• [PROBLEM STATEMENT] Copy each of the records below word for word, line by line.

========

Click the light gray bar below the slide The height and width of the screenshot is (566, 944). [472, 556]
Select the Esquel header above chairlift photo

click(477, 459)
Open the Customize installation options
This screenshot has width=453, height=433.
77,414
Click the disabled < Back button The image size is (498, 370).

========

• [TASK OUTPUT]
Click the light gray bar below the slide The height and width of the screenshot is (566, 944). [472, 556]
Select the Esquel header above chairlift photo

click(477, 459)
Open the Customize installation options
This screenshot has width=453, height=433.
77,414
Click the disabled < Back button The image size is (498, 370).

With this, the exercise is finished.